● **RECORDS**:
---+---
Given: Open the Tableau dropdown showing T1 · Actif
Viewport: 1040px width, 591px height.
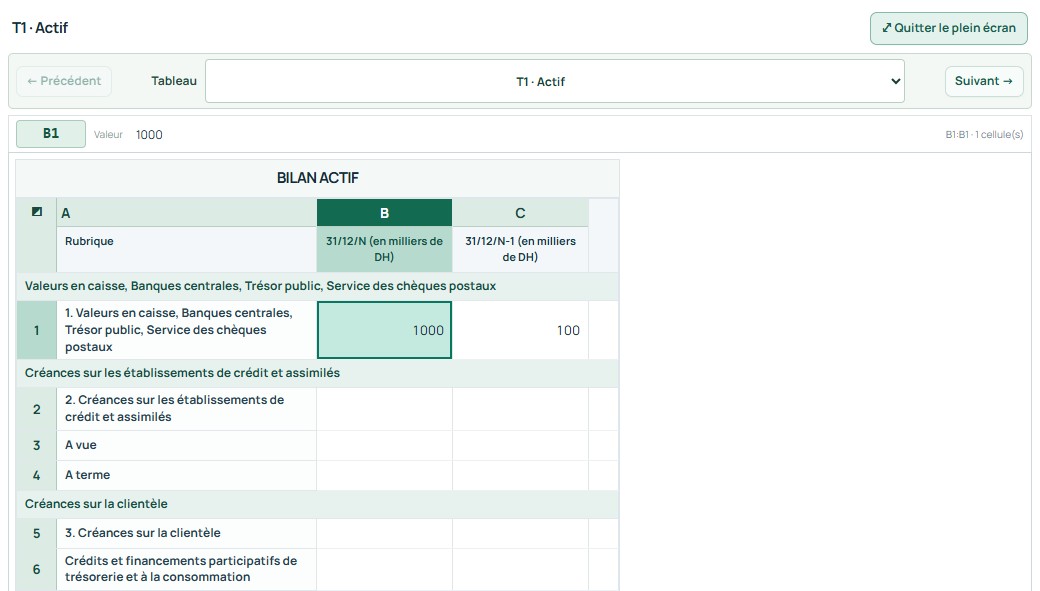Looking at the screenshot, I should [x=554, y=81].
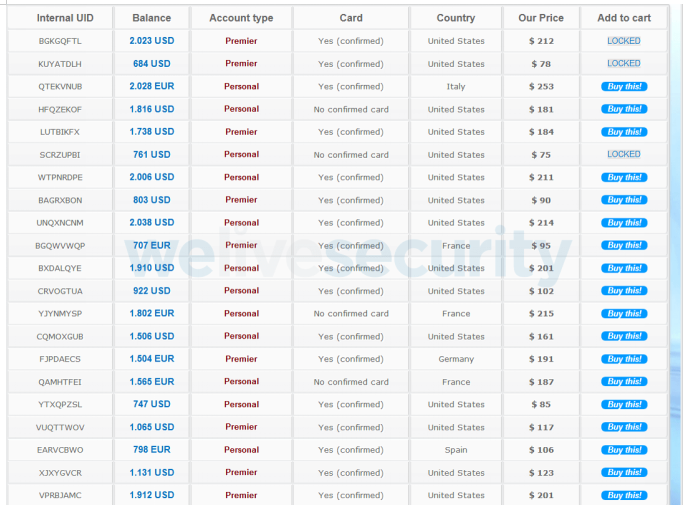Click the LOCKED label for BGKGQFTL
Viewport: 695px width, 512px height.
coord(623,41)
---+---
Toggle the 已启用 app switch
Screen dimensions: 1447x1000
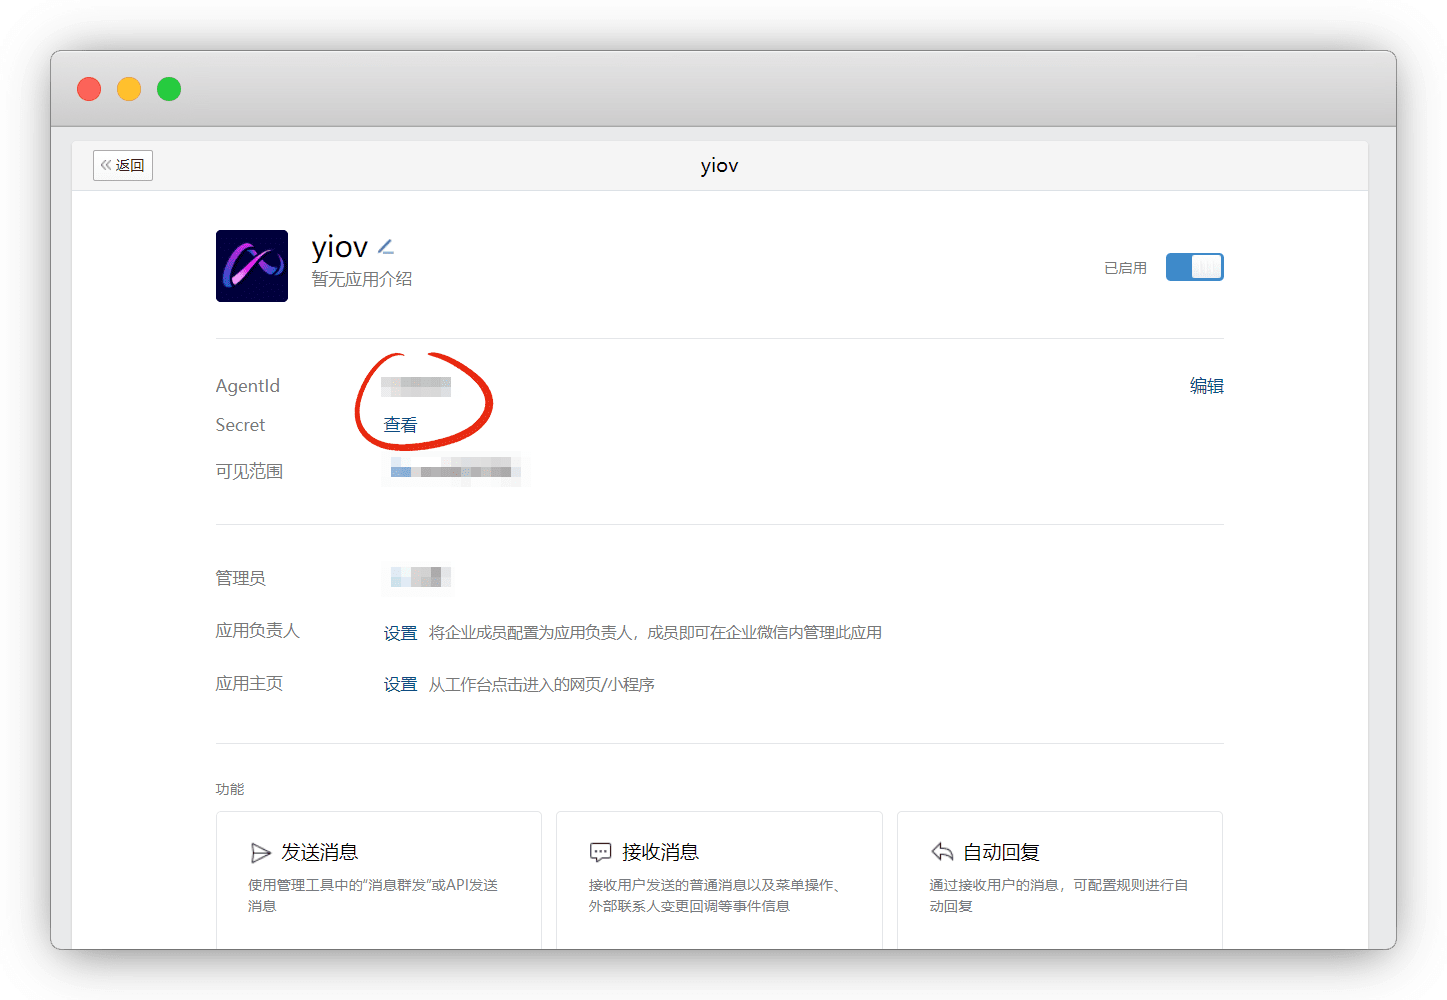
---+---
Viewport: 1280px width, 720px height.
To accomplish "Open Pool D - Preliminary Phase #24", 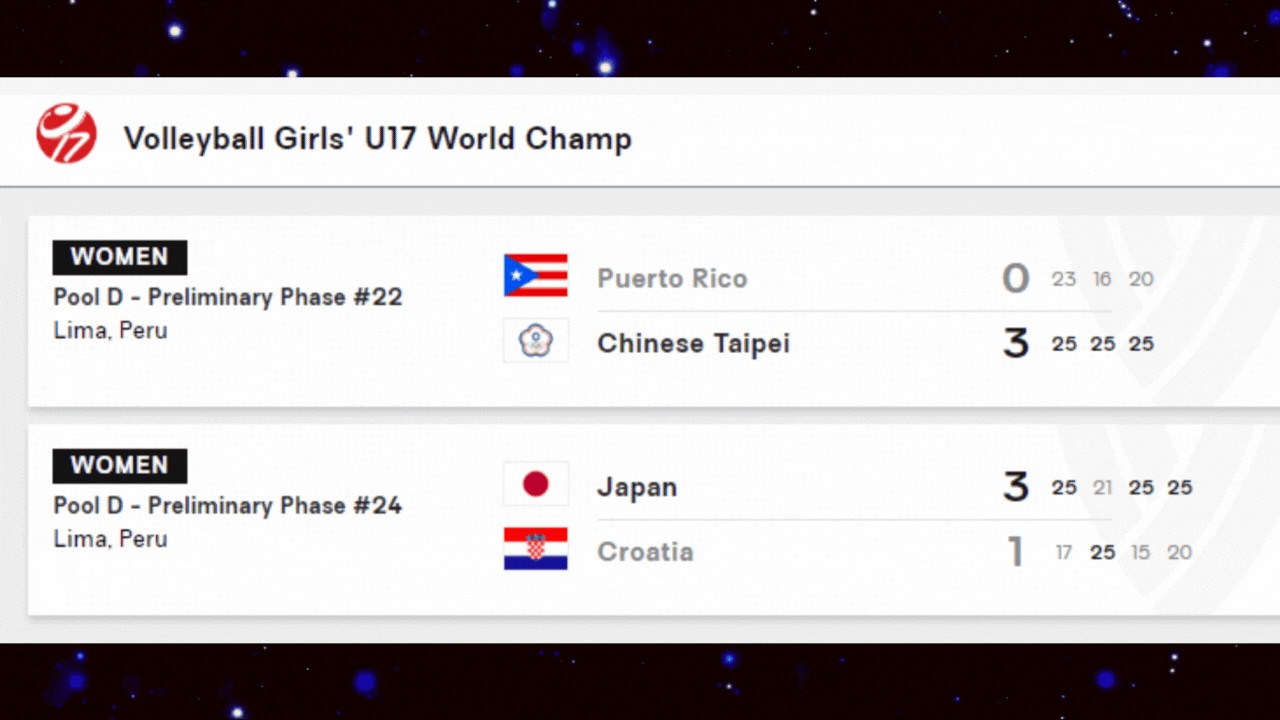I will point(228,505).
---+---
● **AIM OF THE EXERCISE**:
Working from the data above, extract solely the lines from the one containing "Toggle the 已启用 app switch" through the one containing "Screen dimensions: 1447x1000", exactly as they appear, both included.

● **SOLVED EXERCISE**:
Toggle the 已启用 app switch
Screen dimensions: 1447x1000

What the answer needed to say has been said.